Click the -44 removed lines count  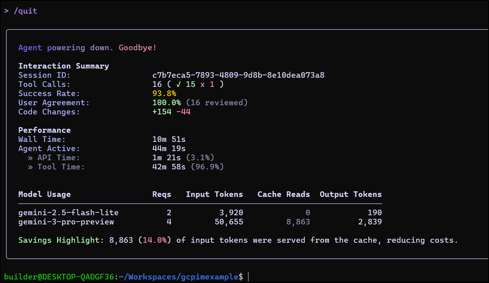pos(183,112)
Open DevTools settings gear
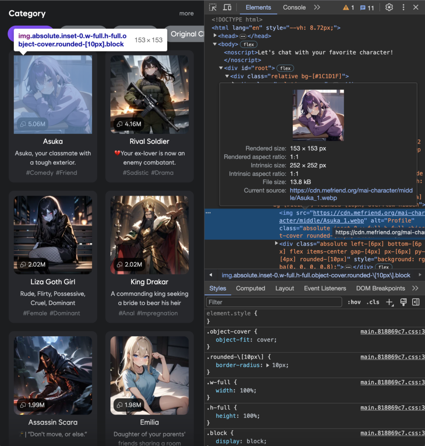Screen dimensions: 425x446 pyautogui.click(x=389, y=7)
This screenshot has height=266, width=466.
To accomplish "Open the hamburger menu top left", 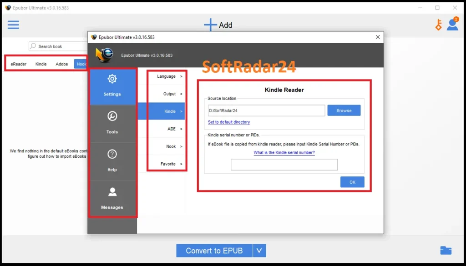I will [13, 25].
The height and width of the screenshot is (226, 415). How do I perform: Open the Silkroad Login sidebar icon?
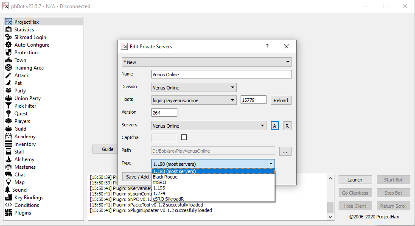point(8,37)
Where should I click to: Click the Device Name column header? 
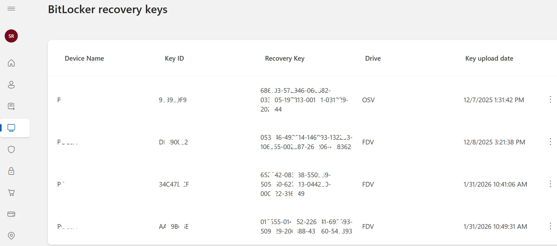(84, 58)
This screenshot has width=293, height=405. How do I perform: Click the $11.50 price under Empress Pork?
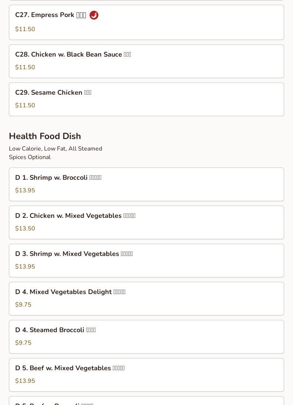pyautogui.click(x=25, y=29)
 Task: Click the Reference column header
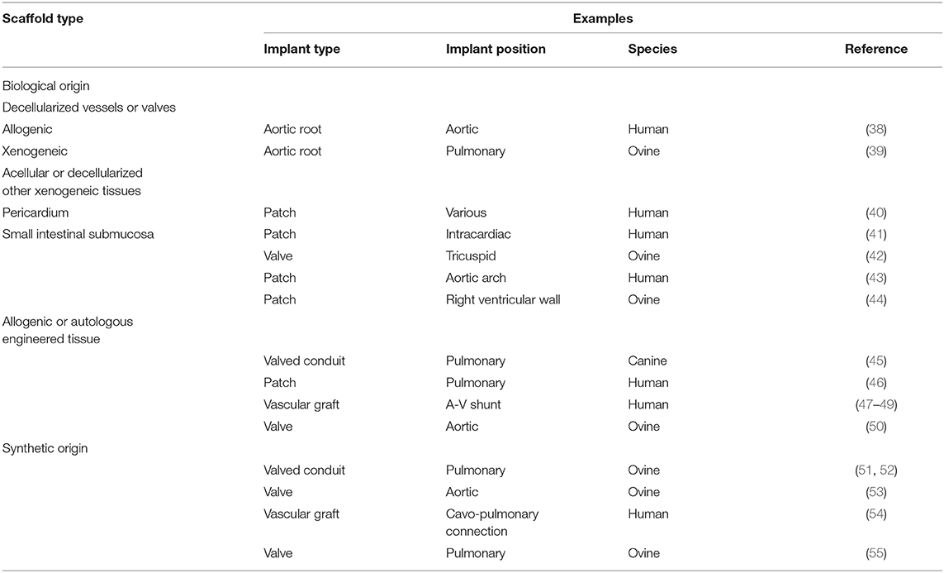(x=875, y=49)
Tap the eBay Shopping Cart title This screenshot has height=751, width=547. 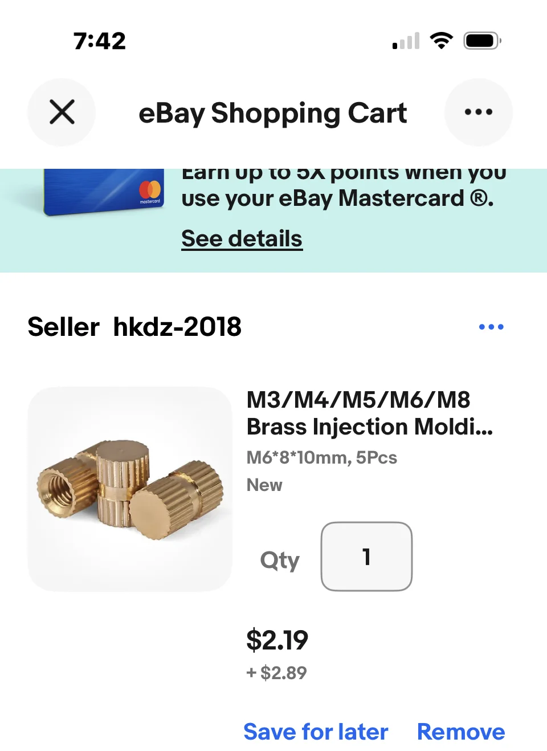click(272, 113)
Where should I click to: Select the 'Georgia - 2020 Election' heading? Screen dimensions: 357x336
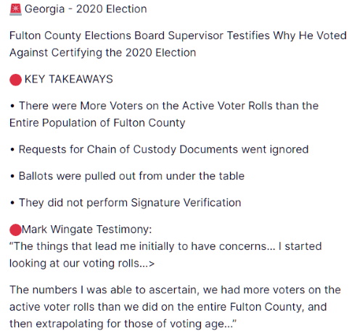point(86,9)
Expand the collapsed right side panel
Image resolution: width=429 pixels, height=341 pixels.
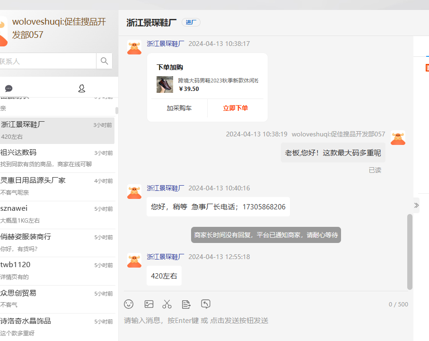pos(416,205)
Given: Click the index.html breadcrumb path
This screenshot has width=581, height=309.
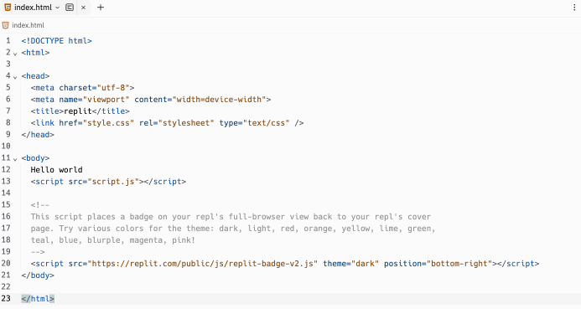Looking at the screenshot, I should coord(29,25).
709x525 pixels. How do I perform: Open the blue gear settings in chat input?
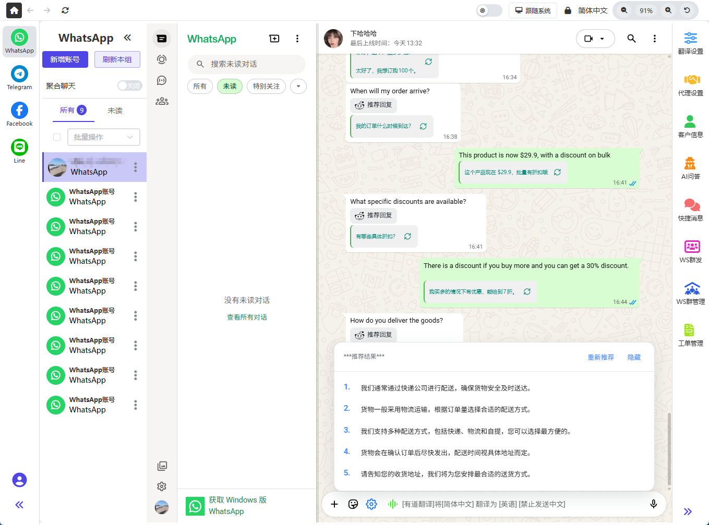coord(371,504)
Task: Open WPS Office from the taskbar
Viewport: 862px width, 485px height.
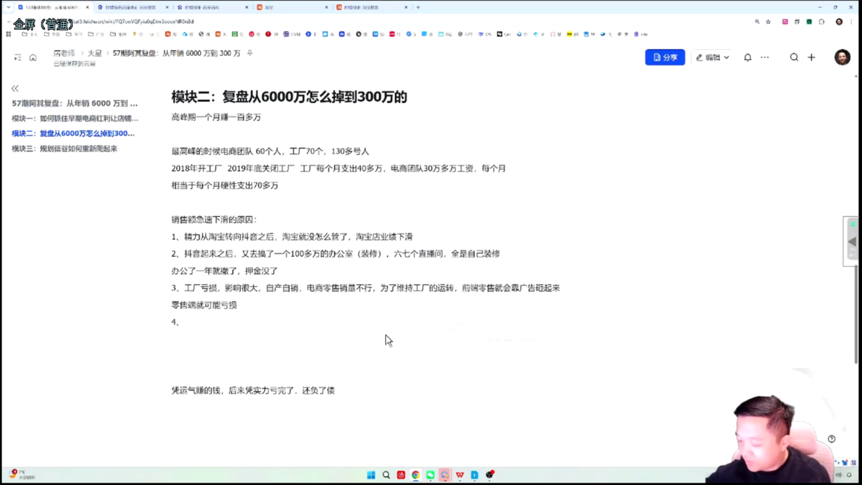Action: 460,475
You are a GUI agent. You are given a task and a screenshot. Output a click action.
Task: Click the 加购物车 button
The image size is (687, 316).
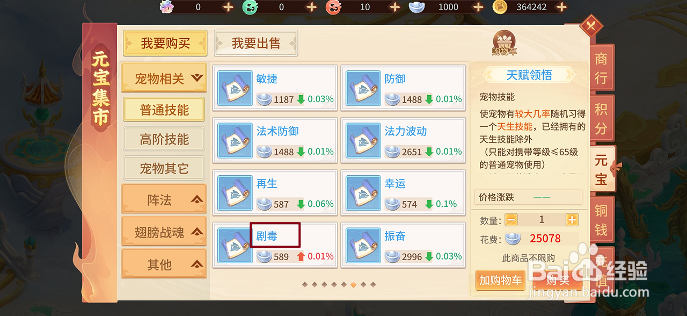(500, 280)
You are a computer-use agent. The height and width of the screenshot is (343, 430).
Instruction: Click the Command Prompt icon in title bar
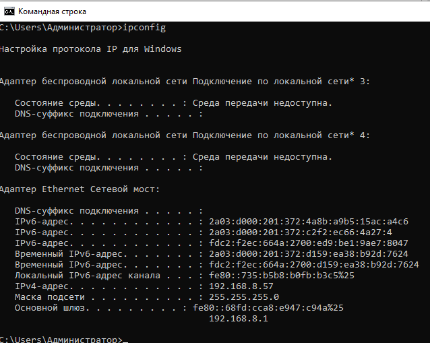coord(9,11)
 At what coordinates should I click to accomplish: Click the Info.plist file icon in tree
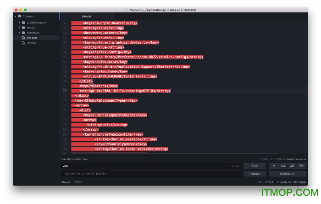pos(23,38)
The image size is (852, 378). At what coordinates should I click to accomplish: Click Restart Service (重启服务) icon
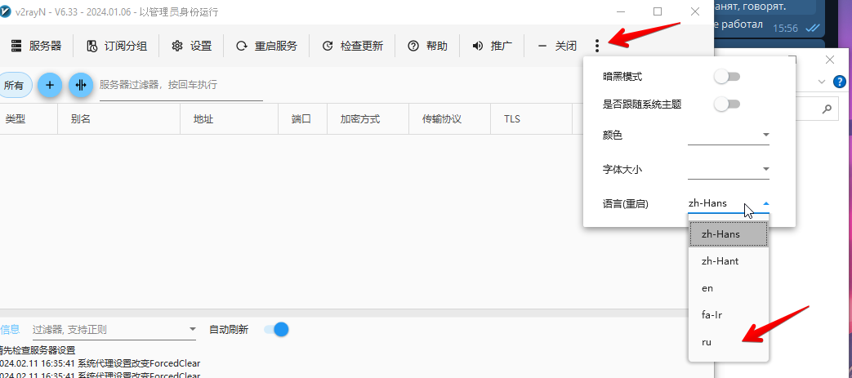(242, 46)
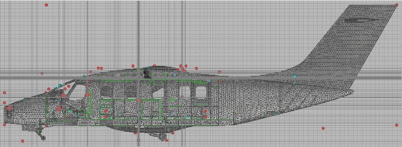Click the red marker below the tail boom

[323, 128]
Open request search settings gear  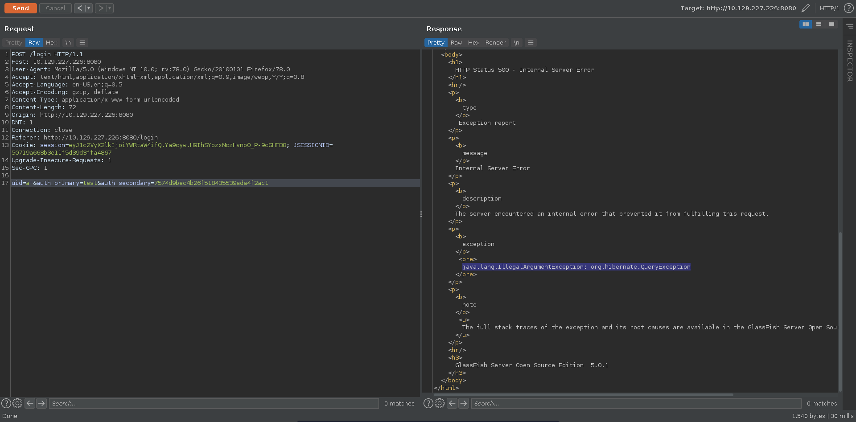pos(17,403)
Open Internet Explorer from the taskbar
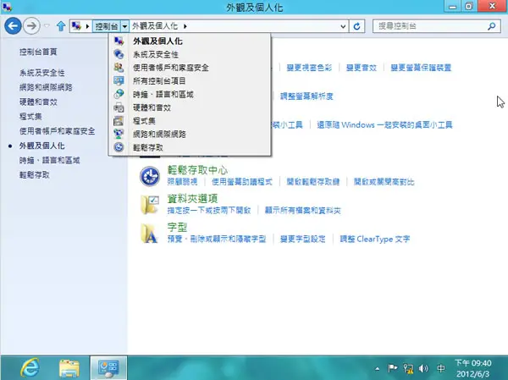This screenshot has width=508, height=380. (30, 367)
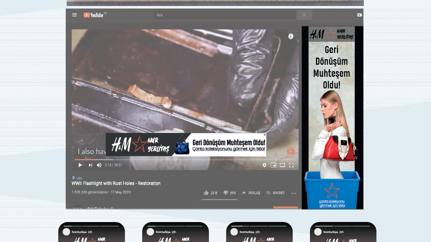
Task: Like the video with 23 B likes
Action: click(206, 193)

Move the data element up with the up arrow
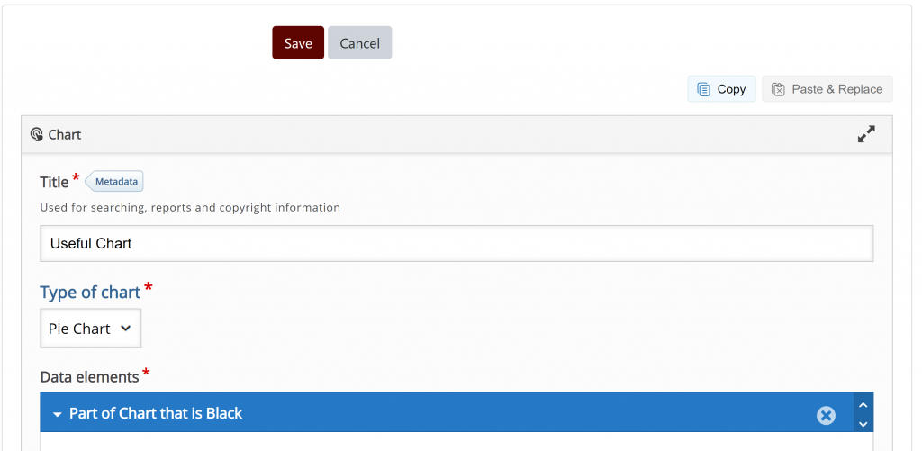coord(863,404)
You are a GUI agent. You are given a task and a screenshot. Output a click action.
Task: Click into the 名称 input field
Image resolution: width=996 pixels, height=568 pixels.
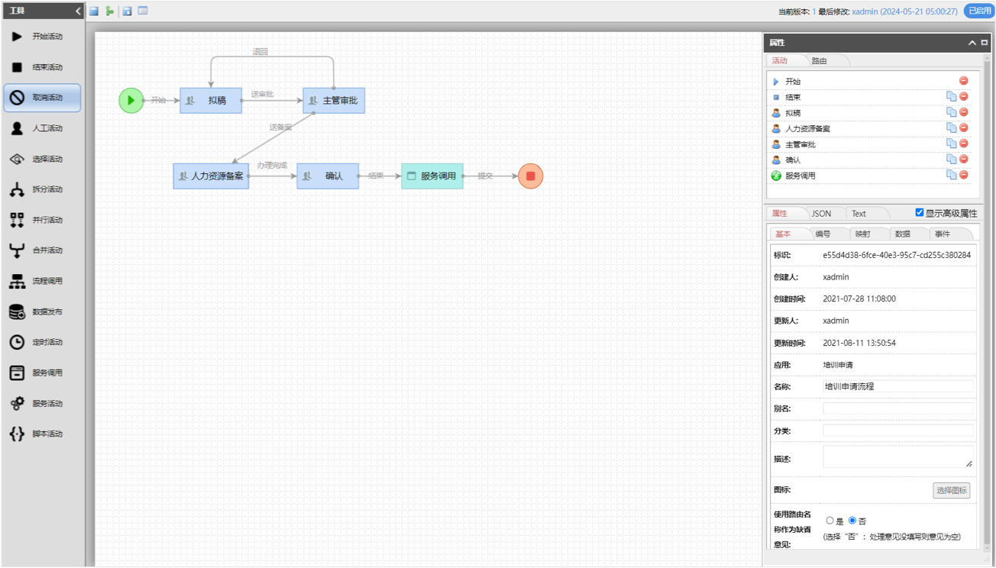tap(897, 386)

= = = = =

● **Your goal**
Using the listing above, copy every line from the line containing "Move the data element up with the up arrow" through the last one, both included, and no other lines. Pictures stay out.

● **Finished task**
Move the data element up with the up arrow
coord(863,404)
You are a GUI agent. You are given a task and a screenshot. Output a click action.
Task: Click into the 名称 input field
Image resolution: width=996 pixels, height=568 pixels.
tap(897, 386)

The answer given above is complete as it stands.